Speech Dereverberation Using Fully Convolutional Networks
Ori Ernst, Shlomo E. Chazan, Sharon Gannot, Jacob Goldberger

TL;DR
This paper explores the use of fully convolutional networks, including U-Net and GAN architectures, for speech dereverberation from single-microphone recordings, demonstrating superior performance over existing methods.
Contribution
It introduces novel FCN-based models for speech dereverberation, applying image processing techniques to audio spectrograms, and evaluates their effectiveness on standard datasets.
Findings
Our method outperforms existing approaches in most cases.
U-Net and GAN architectures improve dereverberation quality.
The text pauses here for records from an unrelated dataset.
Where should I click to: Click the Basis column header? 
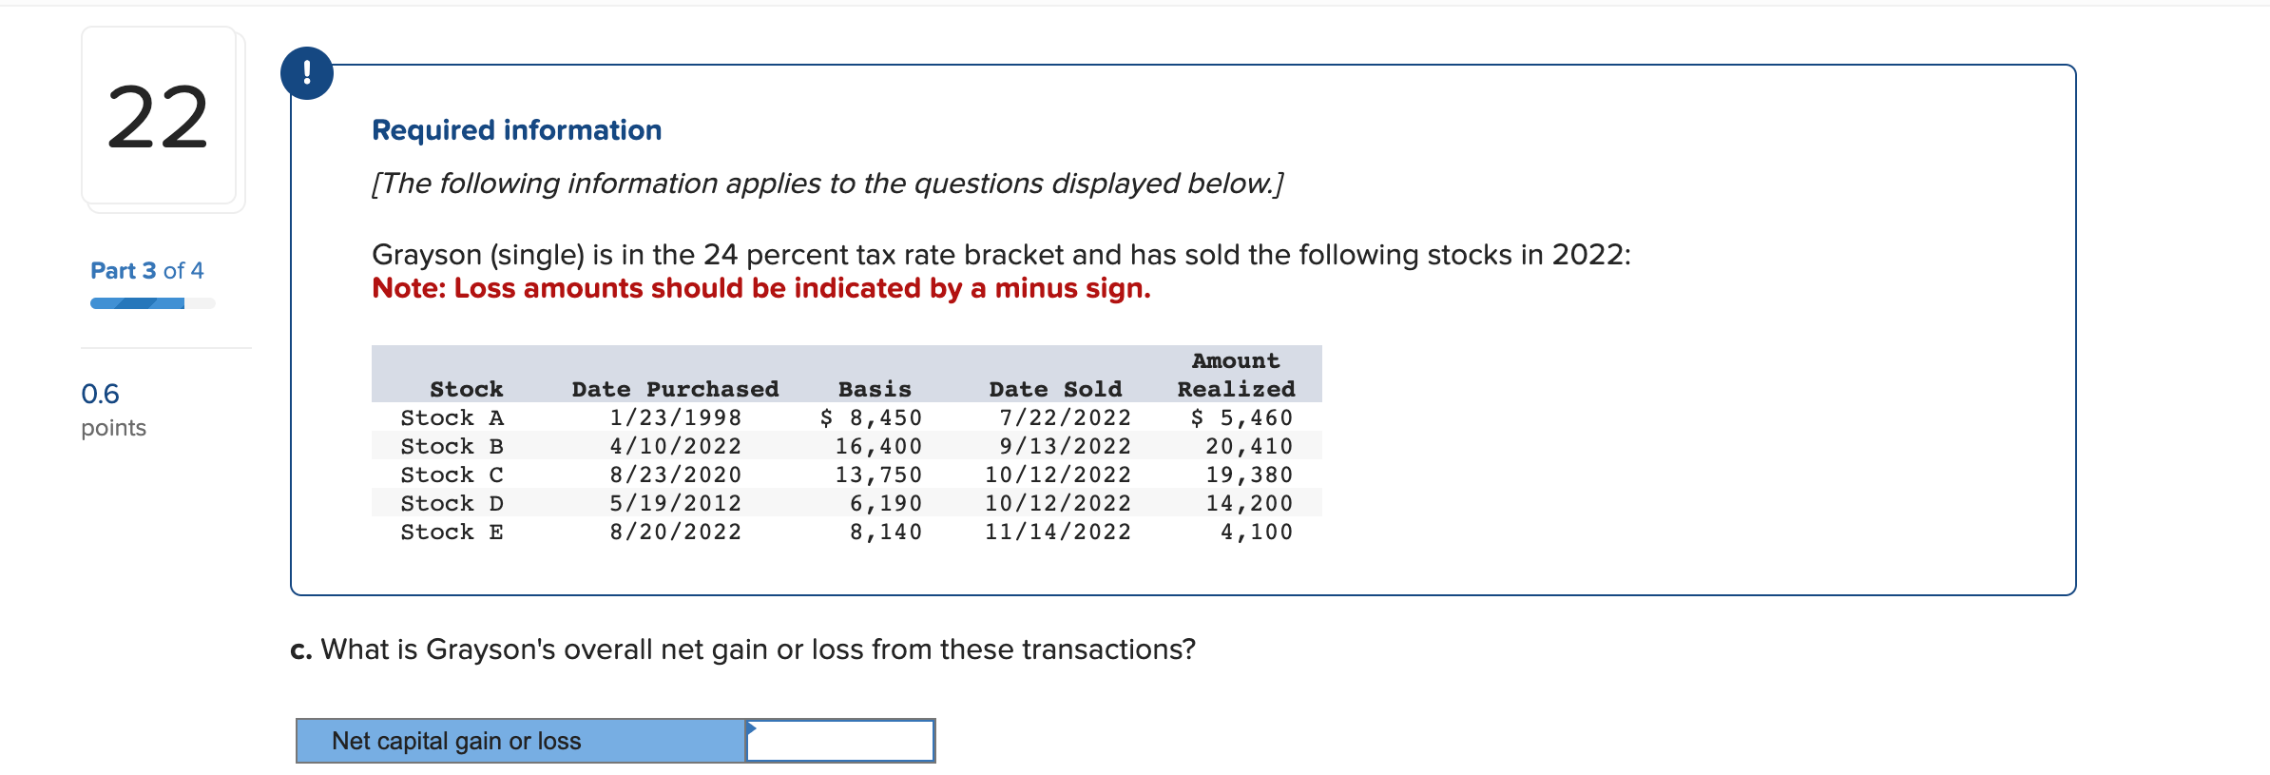tap(875, 389)
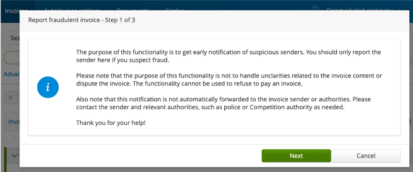Open the Advanced search link
Image resolution: width=413 pixels, height=172 pixels.
coord(10,74)
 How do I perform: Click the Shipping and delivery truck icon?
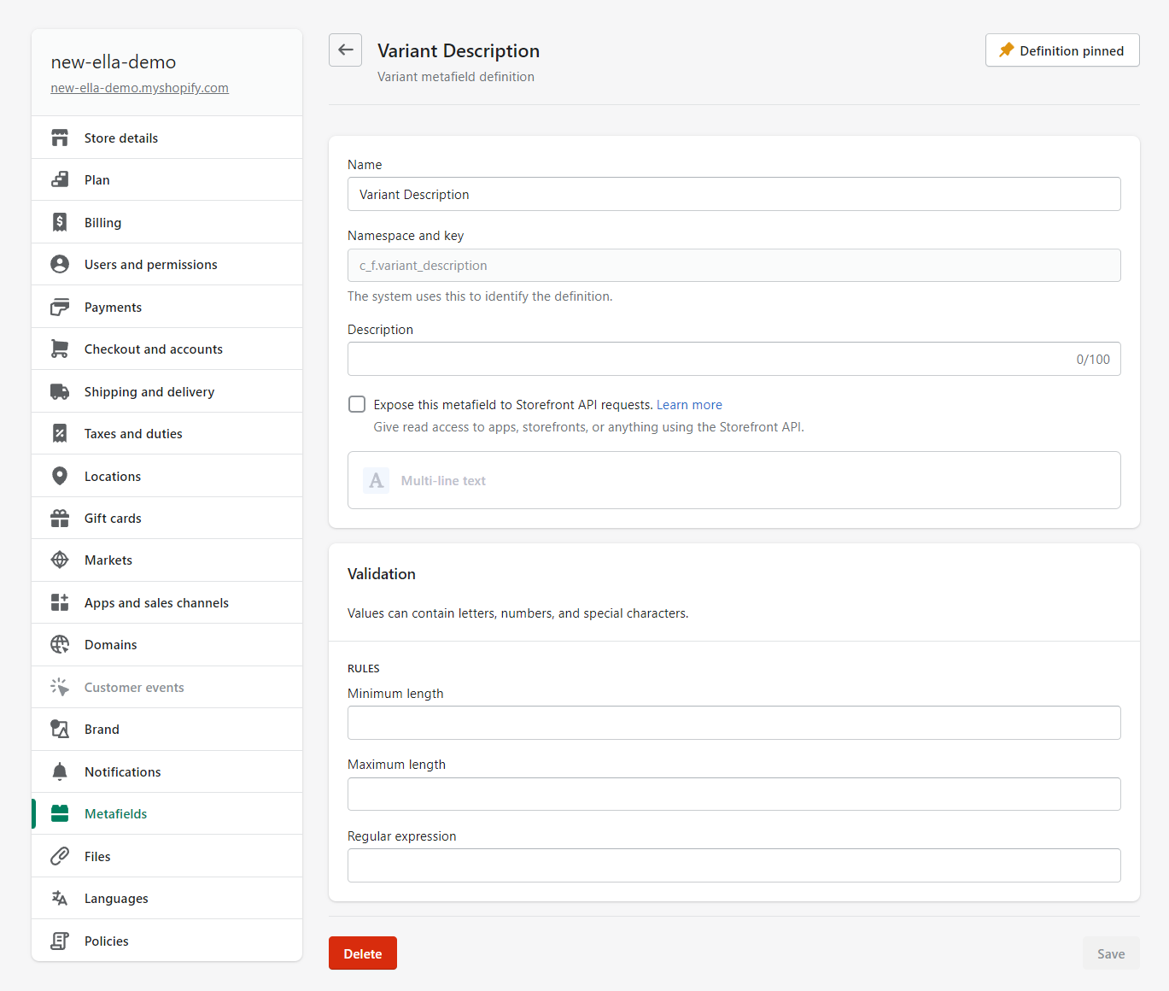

The approach leverages image processing techniques for audio enhancement.
Abstract
Speech derverberation using a single microphone is addressed in this paper. Motivated by the recent success of the fully convolutional networks (FCN) in many image processing applications, we investigate their applicability to enhance the speech signal represented by short-time Fourier transform (STFT) images. We present two variations: a "U-Net" which is an encoder-decoder network with skip connections and a generative adversarial network (GAN) with U-Net as generator, which yields a more intuitive cost function for training. To evaluate our method we used the data from the REVERB challenge, and compared our results to other methods under the same conditions. We have found that our method outperforms the competing methods in most cases.